Otherwise, after a 24 ms timeout the next state is:
Polling.Configuration if,
(i) Any Lane, which detected a Receiver during Detect, received eight
consecutive training sequences ... and a minimum of 1024 TS1 Ordered
Sets are transmitted after receiving one TS1 or TS2 Ordered Set.
And
(ii) At least a predetermined set of Lanes that detected a Receiver
during Detect have detected an exit from Electrical Idle at least
once since entering Polling.Active.
Note: This may prevent one or more bad Receivers or Transmitters
from holding up a valid Link from being configured, and allow for
additional training in Polling.Configuration.
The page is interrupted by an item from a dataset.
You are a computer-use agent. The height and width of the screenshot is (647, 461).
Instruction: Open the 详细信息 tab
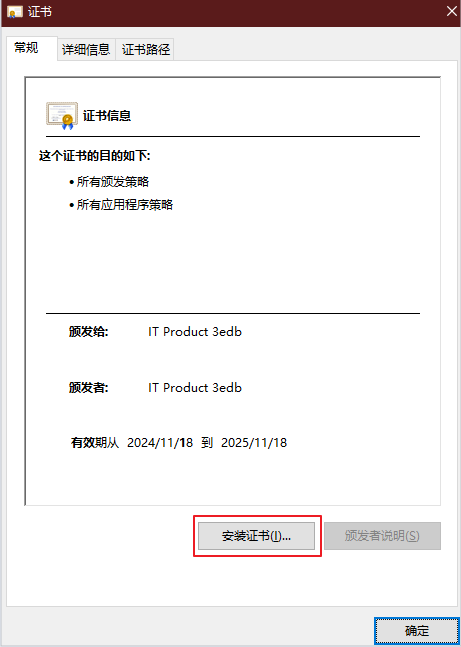(x=86, y=50)
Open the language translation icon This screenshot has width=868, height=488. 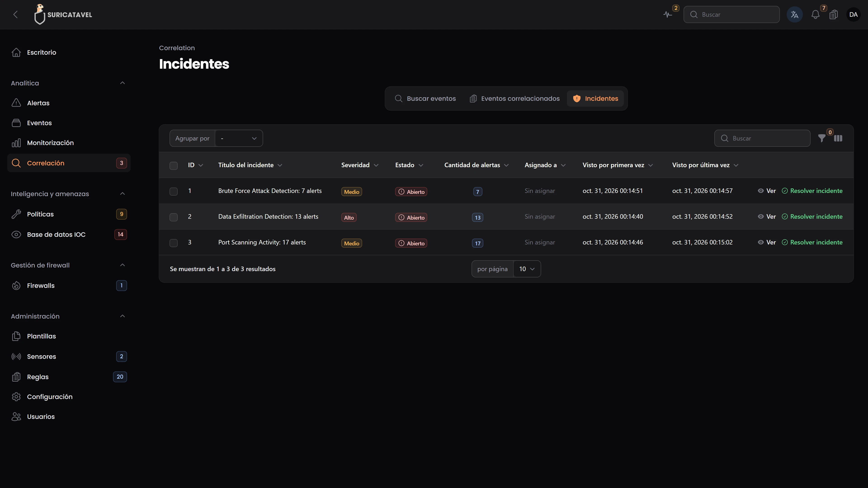(794, 14)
The exact set of
predetermined Lanes is implementation specific.
Note: Any Lane that receives eight consecutive TS1 or TS2 Ordered
Sets should have detected an exit from Electrical Idle at least
once since entering Polling.Active.
In a PCIe link supporting multiple lanes, if PORT_LOGIC_LINK_WIDTH is set
to lane width the hardware supports, all lanes that detect a receiver
during the Detect phase must receive eight consecutive training sequences.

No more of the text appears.